The Legend of the 7 Golden Vampires

The Legend of the Seven Golden Vampires

七金屍

Directors – Roy Ward Baker & Cheh Chang

Writers – Don Houghton, Bram Stoker

1974, UK-Hong Kong

Stars – Peter Cushing, David Chiang, Julie Ege

 

From the moment that Dracula decides to possess the form of the minion that has awoken him from his tomb (Huh?), it’s evident that logic – internal or otherwise – won’t be Hammer’s last Dracula’s strong point. Then Peter Cushing is Van Helsing, teaching vampire history to a Chinese university class. They aren’t impressed (a moment that asks more than one question: he’s been invited to whitesplain? They walk out, but why did they choose and attend the lecture in the first place? Van Helsing doesn’t have any evidence but believes it anyway? How on earth would he know the details? So he battled Dracul a hundred years ago? What kind of university is this?). And it’s true that Van Helsing really isn’t needed on the following vampire-killing mission, although he is convinced to join a Chinese student and his siblings on a mission to rid the student’s village of the curse of golden vampires - one of the seven is already destroyed/dead, which kind of crimps the title from the start. And also these vampires and minions are pretty easy to kill.
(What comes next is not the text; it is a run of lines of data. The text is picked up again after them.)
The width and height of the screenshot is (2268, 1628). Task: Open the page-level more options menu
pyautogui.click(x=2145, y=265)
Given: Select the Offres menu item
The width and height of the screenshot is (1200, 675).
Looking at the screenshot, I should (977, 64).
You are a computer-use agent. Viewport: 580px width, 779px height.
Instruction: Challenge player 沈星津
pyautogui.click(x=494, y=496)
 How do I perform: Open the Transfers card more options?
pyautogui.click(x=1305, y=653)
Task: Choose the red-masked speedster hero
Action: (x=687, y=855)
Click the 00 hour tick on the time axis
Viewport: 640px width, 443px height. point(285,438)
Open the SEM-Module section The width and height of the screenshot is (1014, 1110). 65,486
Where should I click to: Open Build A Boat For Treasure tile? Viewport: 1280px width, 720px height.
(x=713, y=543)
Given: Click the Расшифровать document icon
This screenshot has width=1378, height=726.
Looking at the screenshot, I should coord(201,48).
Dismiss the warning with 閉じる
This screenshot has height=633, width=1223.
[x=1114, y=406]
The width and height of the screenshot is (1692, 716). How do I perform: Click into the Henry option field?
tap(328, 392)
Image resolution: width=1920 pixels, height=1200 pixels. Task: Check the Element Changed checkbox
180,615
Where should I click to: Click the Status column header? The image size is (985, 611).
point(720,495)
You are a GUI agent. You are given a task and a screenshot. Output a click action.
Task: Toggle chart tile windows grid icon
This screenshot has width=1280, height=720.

John Forbes-Robertson makes for an unimposing Dracula (again: who can apparently body-swap-possess now?) and Robin Stewart is a little embarrassing as Van Helsing’s son when fighting alongside serious martial artists. Speaking of which: none of the kick-ass brothers get anything to say, although as a girl and therefore a love interest, the sister does.

 

Rather, it’s the Shaw Brothers studio Hong Kong Kung-fu half that wins out in this mash-up as the Hammer Horror side is lazy and weak. However, the mass fights are fun if dated, the weapons look plastic (especially those axes… oh, and the ridiculous bat-medallion thingies), and the traditional Chinese hopping vampires don’t seem to be really trying. More successful are the vampires that ride at night, raiding villages for female victims and gratuitous exploitation toplessness, giving off a decidedly ‘Blind Dead’ vibe; and even better are the zombie minions rising from the graves. Otherwise, It’s up to Cushing to reliably deliver the exposition and bad dialogue with a gravitas it doesn’t deserve, and the charm of David Chiang and Julie Ege to carry it all (although she does nothing). It’s all very comic-booky, with the primary colours, occasional vista and Asian setting as bonuses. A curio it may be, but it doesn’t really deliver much more than a “Wha…?!” Doesn’t make a lick of sense: goofy fun but not good.